### [WHAT NEEDS TO BE DONE]
Retype each entry below, keeping every character the same.

Dataset items:
——

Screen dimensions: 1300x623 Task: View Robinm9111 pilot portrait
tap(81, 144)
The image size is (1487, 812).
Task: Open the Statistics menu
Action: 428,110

——

### [RESPONSE TO THE TASK]
Screen dimensions: 1300x623 Task: View Robinm9111 pilot portrait
tap(81, 144)
The image size is (1487, 812).
Task: Open the Statistics menu
Action: 428,110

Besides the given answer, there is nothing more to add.